Excerpted passage:
Data set 1 and dataset 2 having same column names but different descriptions. In dataset 1 transformation, I would say I am working on data set 1 so it has to give preference to that data set 1 specific descriptions. If I am doing transformation for another data set, I want to give preference to that data set. Is there a way to populate column descriptions which are data set specific?
For example, the arguments in my_compute_function
is there a way to pass the dataset name which has to be given priority
Column1, Column Description for dataset 1, {Dataset 1 name}.
Column1, Column Description for dataset 2, {Dataset 2 name},
...
from transforms.api import transform, Input, Output
@transform(
my_output=Output("/my/output"),
my_input=Input("/my/input"),
)
def my_compute_function(my_input, my_output):
my_output.write_dataframe(
my_input.dataframe(),
column_descriptions={
"col_1": "col 1 description"
},
???
)
One way to do this is to provide a 'override dictionary' for all your datasets, where dataset-specific descriptions could take precedence.
i.e. you have :
from transforms.api import transform, Input, Output
GENERAL_DESCRIPTIONS = {
"col_1": "my general description"
}
LOCAL_DESCRIPTIONS = {
"/path/to/my/dataset": {
"col_1": "my override description"
}
}
@transform(
my_output=Output("/path/to/my/dataset"),
my_input=Input("/path/to/input"),
)
def my_compute_function(my_output, my_input):
local_updates = LOCAL_DESCRIPTIONS.get(my_output.path, {})
local_descriptions = GENERAL_DESCRIPTIONS.copy()
local_descriptions.update(local_updates)
my_output.write_dataframe(
my_input.dataframe(),
column_descriptions=local_descriptions
)

Problem description: Reproduce the part of the column-descriptions thread above, starting at "Data set 1 and" and ending at "data set specific?".

Collected data:
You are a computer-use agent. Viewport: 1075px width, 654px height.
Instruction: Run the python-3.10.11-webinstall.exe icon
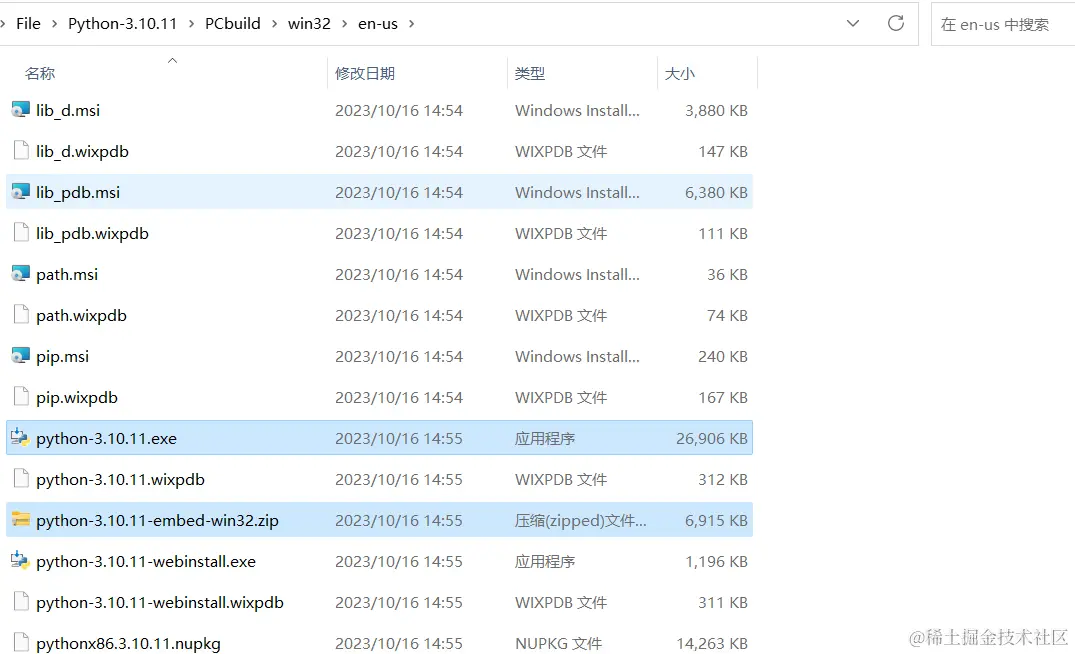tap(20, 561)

Exercise response:
Data set 1 and dataset 2 having same column names but different descriptions. In dataset 1 transformation, I would say I am working on data set 1 so it has to give preference to that data set 1 specific descriptions. If I am doing transformation for another data set, I want to give preference to that data set. Is there a way to populate column descriptions which are data set specific?